Lipoid congenital adrenal hyperplasia (LCAH) is a rare and severe disorder that is caused by mutations in the steroidogenic acute regulatory protein (StAR). Non-classic LCAH is defined as late-onset glucocorticoid deficiency and even complete male external genitalia in 46,XY individuals. However, to date, few cases of non-classic LCAH have been reported.

It was attempted to describe the clinical characteristics of a male child with complete male external genitalia in terms of age of onset, adrenal function, and biochemical indicators. Previously reported cases were also reviewed to investigate the relationship of age of onset with enzymatic activity in non-classic LCAH.

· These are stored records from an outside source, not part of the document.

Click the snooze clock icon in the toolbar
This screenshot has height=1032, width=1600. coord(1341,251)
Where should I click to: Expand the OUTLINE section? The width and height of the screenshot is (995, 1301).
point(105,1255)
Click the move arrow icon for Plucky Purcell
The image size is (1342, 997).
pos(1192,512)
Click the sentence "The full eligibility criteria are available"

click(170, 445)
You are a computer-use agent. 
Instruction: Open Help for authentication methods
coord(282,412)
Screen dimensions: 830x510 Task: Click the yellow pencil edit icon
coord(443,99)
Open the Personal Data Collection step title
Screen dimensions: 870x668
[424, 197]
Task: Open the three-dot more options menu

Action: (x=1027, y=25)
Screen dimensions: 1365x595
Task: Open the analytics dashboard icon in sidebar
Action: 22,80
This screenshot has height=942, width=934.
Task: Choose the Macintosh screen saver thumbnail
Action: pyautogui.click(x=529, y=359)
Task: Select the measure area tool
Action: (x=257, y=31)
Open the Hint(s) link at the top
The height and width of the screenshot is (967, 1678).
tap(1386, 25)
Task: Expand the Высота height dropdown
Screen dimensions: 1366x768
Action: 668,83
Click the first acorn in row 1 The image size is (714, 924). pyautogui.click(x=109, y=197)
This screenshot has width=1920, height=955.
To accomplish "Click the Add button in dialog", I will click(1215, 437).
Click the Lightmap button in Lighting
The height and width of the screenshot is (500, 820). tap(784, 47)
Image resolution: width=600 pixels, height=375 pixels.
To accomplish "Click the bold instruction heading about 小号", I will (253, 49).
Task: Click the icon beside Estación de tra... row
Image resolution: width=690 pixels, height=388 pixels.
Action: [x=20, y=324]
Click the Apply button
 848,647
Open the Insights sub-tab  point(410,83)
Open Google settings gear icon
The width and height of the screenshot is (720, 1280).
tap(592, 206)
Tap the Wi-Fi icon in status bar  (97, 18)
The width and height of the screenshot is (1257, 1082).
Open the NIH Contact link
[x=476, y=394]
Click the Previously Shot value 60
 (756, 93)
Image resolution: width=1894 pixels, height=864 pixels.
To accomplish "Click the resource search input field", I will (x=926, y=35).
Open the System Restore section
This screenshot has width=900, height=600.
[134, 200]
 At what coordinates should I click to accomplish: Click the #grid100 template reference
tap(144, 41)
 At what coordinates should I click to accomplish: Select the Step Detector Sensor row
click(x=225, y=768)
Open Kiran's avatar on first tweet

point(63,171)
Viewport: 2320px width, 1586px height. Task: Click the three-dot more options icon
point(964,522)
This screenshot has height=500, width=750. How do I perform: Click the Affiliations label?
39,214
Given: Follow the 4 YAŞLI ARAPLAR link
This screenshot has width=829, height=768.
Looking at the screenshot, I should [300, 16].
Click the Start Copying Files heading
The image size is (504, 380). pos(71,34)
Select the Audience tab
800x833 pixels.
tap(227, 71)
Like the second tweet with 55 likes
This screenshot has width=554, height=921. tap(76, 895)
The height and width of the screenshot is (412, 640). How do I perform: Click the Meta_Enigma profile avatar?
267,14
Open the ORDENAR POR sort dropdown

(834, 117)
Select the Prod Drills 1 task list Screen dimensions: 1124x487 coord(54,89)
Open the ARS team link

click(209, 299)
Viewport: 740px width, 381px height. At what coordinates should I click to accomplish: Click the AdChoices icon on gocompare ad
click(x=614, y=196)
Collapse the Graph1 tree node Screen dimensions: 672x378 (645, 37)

The patient with complete male external genitalia was diagnosed with non-classic LCAH, in which the reason for his referral to a local hospital at the of age 1.25 years was progressive skin hyperpigmentation, and plasma adrenocorticotropic hormone (ACTH) level was elevated to higher than 1,250 pg/ml. The compound heterozygous mutations c.772C>T/c.562C>T in STAR gene were identified via genetic testing. The literature review resulted in identification of 47 patients with non-classic LCAH from 36 families. The mutational analysis showed that c.562C>T mutation was prevalent in patients with non-classic LCAH, accounting for 37.2% of the total mutant alleles, which could reflect the founder effect on the non-classic LCAH population. In total, 28 46,XY patients were reported, including 22 (78.5%) cases with complete male external genitalia and six (21.5%) cases with different degrees of hypospadias.

The clinical phenotypes of non-classic LCAH are highly variable. Routine physical examination, laboratory measurement, genetic testing, and, importantly, enzymatic activity assay may facilitate the early diagnosis of non-classic LCAH. The age of primary adrenal insufficiency (PAI) onset may not be a diagnostic basis for non-classic LCAH, and enzymatic activity assay determination may be more effective.